Su nuevo destino, que se prolongó hasta 1940, sería el Puerto de Santa María. José Mari era consciente de que se trataba de desplazarles a un emplazamiento a larga distancia, al igual que se ha hecho con los presos de ETA, "para que no tengan contactos con las familias". El alejamiento significaba la carencia de visitas y una forma de ejercer el poder y el aislamiento, a pesar de que existían auténticos engranajes de unión entre compañeros, como lo demuestra el documento que firmaron, por el cual se comprometían "a no revelar, aunque nos cueste la vida, el nombre de otro, dentro de los nacionalistas".
El día 2 de abril del año 1940, el día de su cumpleaños, a José Mari le trasladaron a la cárcel de Valladolid, donde permaneció hasta el 8 de agosto y de cuyo lugar guardaba la impresionante vivencia de un día en el que el capellán de la cárcel les comunicó a Ramón Olazabal y a él, que se iba a producir el fusilamiento de una persona, que había sido denunciada por su mujer por ser comunista. "Nos levantaron a las cuatro de la mañana. En un pasillo estrecho, el cura celebraba misa y yo le ayudaba y detrás, a nuestra espalda, estaba el reo con un sacerdote". Mientras el sacerdote le estaba encomendando, Ramón y José Mari lloraban. En el momento de la comunión y cuando uno permanecía con la palmatoria y el otro con la bandeja, José Mari sintió en sus ojos la mirada del prisionero y él también le miró y "¡pensar que dentro de una hora, o menos, ya iba a estar muerto! Aquello, me impresionó enormemente".
Aunque ya había finalizado su periodo de cárcel, en septiembre de 1941 y dado que la quinta del treinta y nueve no había hecho la mili en el ejército español sino en la guerrilla con la República, le asignaron a un batallón disciplinario de soldados trabajadores. La relación entre los componentes del batallón era buena, sabían cómo pensaba cada uno, "pero nos respetábamos mucho. Todos estábamos condenados y sufriendo la misma pena, unos y otros". José Mari destacaba la gente tan estupenda que encontró entre socialistas y comunistas, tanto en la guerra como en las cárceles y creía que "en la adversidad se forjan las personas".

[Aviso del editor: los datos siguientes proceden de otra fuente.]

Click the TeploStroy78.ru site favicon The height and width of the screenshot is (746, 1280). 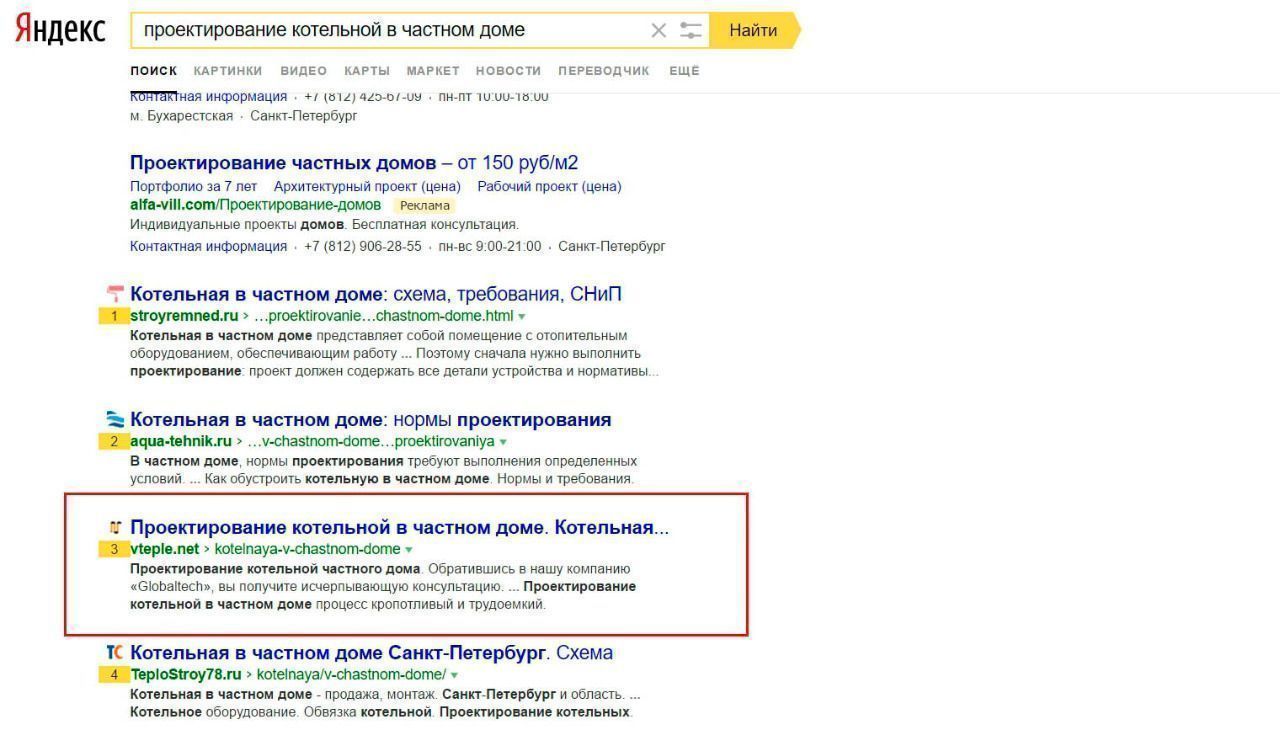point(115,652)
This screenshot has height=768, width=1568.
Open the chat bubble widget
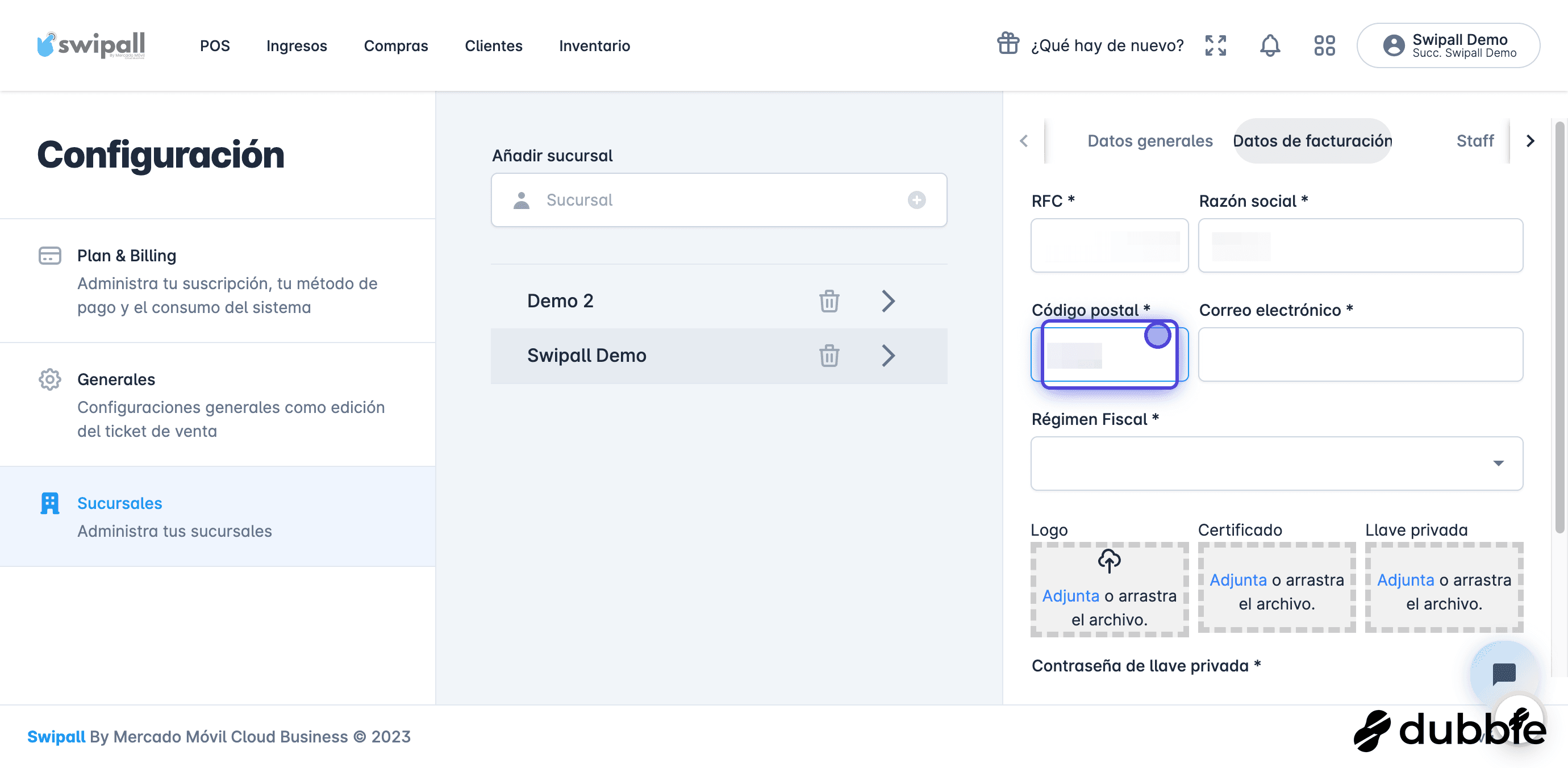(1503, 673)
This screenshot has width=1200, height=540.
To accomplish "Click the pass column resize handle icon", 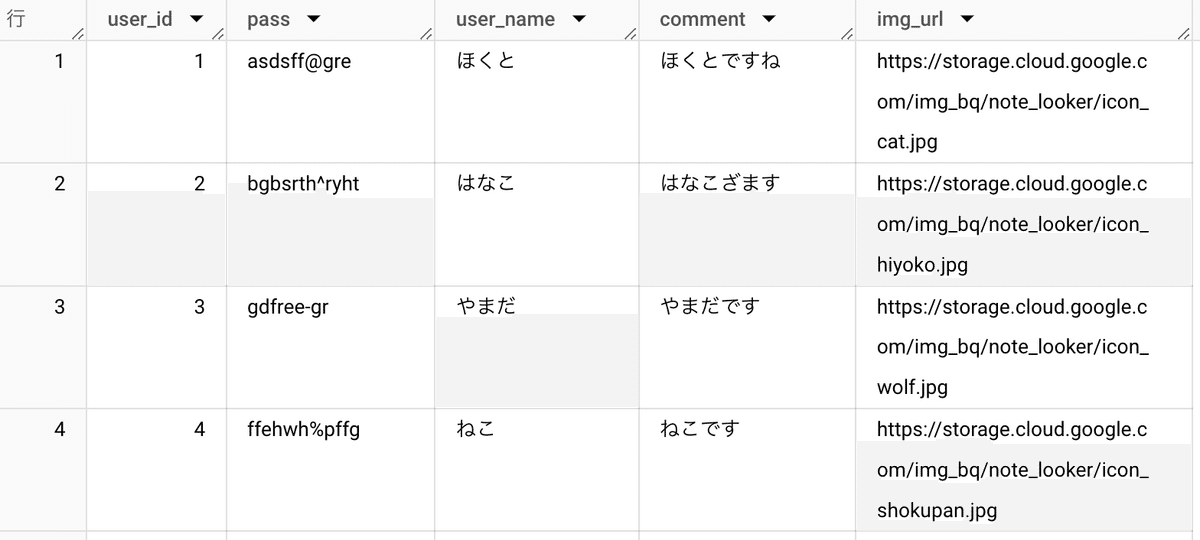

Posteriormente, fue trasladado al batallón disciplinario de soldados trabajadores de Sondika, para realizar tareas relacionadas con el campo de aviación, "en el campo de vagos y maleantes en Sondika". Finalmente, Garellano sería su último destino pero, a pesar de estar licenciado, estuvo en libertad vigilada, hasta enero del año 1946.
Cuando yo me muera...
José Mari, aun teniendo en cuenta las vicisitudes de la época, supo, como otras muchas personas más, continuar su camino con una mirada abierta al futuro, a pesar de que "no he vivido la juventud, pero me he sabido amoldar a todo". Mostraba una mentalidad generosa y afirmaba sin vacilar: "Yo, rencor nunca, en absoluto; odio, nada. Pasó y nada más". Transcurrieron los años y con ellos florecieron nuevas vivencias, pero una vez más el amor inquebrantable por su tierra quedó patente, cuando manifestó el deseo que quería que quedara para siempre: "Cuando yo me muera, que digan: Este fue un gudari. Yo, en todos los momentos, tengo la honra de decir que me cupo el honor de regar con parte de mi sangre los montes de Euskadi".